5. En deuxième lieu, aux termes de l’article L. 435-1 du code de l’entrée et du séjour des étrangers et du droit d’asile : « L’étranger dont l’admission au séjour répond à des considérations humanitaires ou se justifie au regard des motifs exceptionnels qu’il fait valoir peut se voir délivrer une carte de séjour temporaire portant la mention « salarié », « travailleur temporaire » ou « vie privée et familiale », sans que soit opposable la condition prévue à l’article L. 412-1 ».
6. Pour les mêmes motifs que ceux énoncés au point 4, le moyen tiré de la méconnaissance des dispositions de l’article L. 435-1 du code de l’entrée et du séjour des étrangers et du droit d’asile doit être écarté.
7. En dernier lieu, M. B… ayant obtenu la délivrance d’un titre de séjour mention étudiant valable du 14 décembre 2023 au 13 décembre 2024, le moyen tiré de la méconnaissance des dispositions de l’article L. 422-1 du code de l’entrée et du séjour des étrangers et du droit d’asile ne peut qu’être écarté.
8. Il résulte de tout ce qui précède que la requête de M. B… doit être rejetée en toutes ses conclusions.
D É C I D E :
Article 1er : La requête de M. B… est rejetée.
Article 2 : Le présent jugement sera notifié à M. C… B… et au préfet de la Seine-Saint-Denis.
Délibéré après l’audience du 26 novembre 2024, à laquelle siégeaient :
- M. Israël, président,
- M. Dumas, premier conseiller,
- Mme Caldoncelli-Vidal, première conseillère.

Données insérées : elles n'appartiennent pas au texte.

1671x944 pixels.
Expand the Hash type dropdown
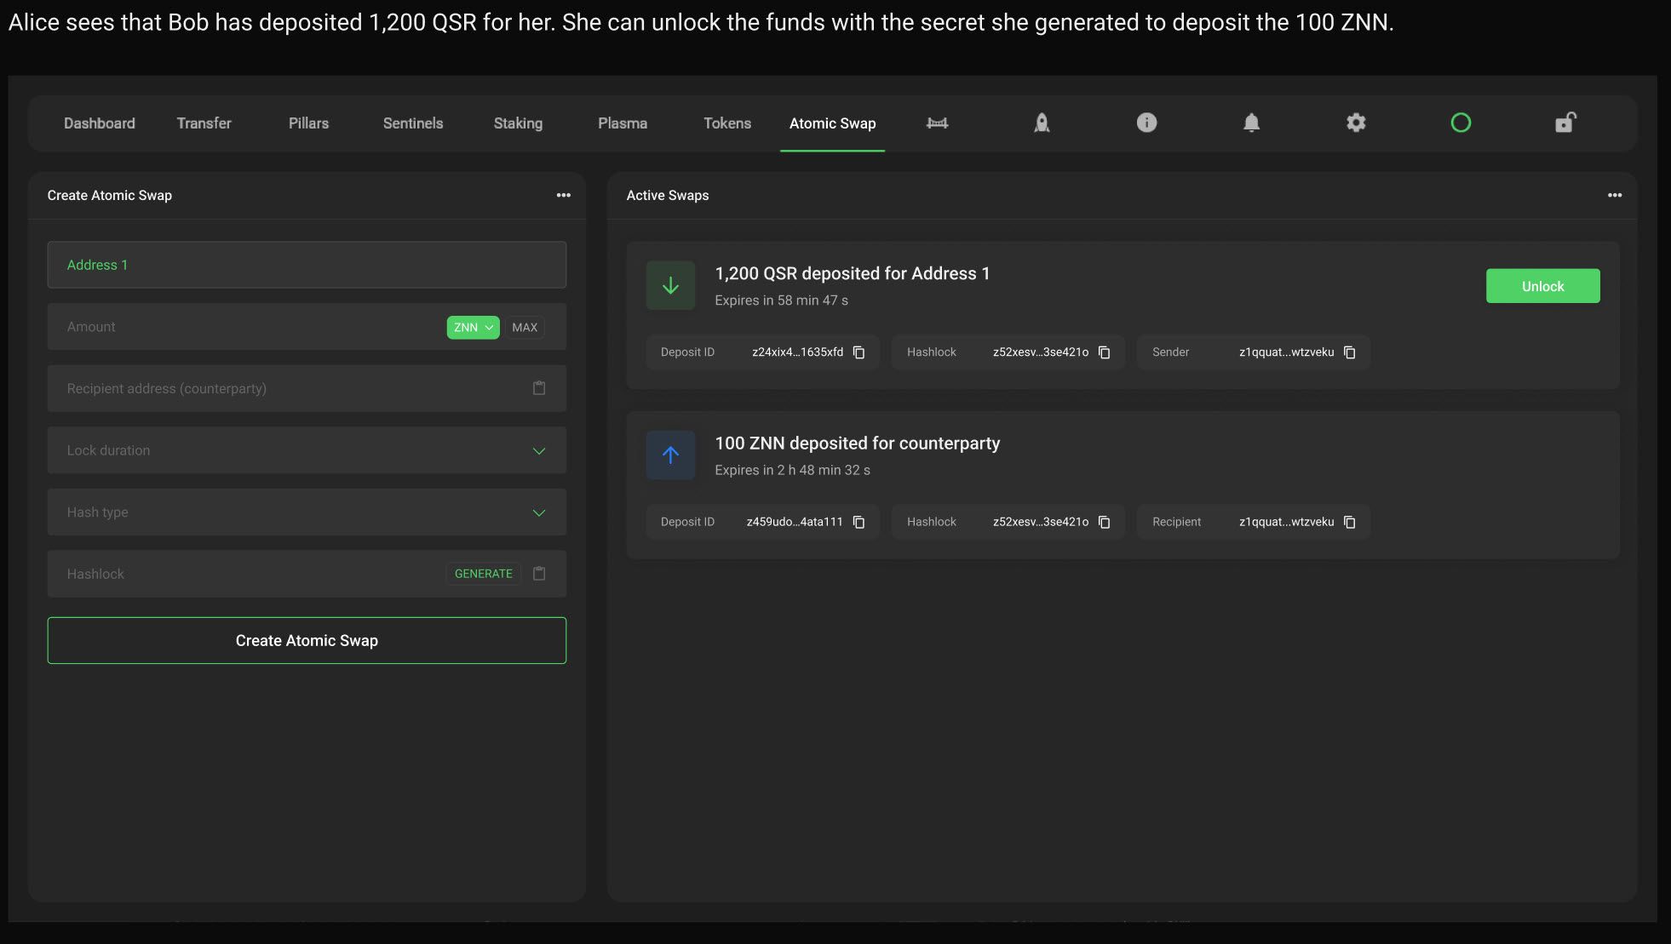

Rendu public par mise à disposition au greffe le 12 décembre 2024.
La rapporteure,
Mme Caldoncelli-VidalLe président,
M. Israël
La greffière,
Mme A…
La République mande et ordonne au préfet de la Seine-Saint-Denis ou à tout autre préfet territorialement compétent, en ce qui le concerne ou à tous commissaires de justice à ce requis en ce qui concerne les voies de droit commun contre les parties privées, de pourvoir à l’exécution du présent jugement.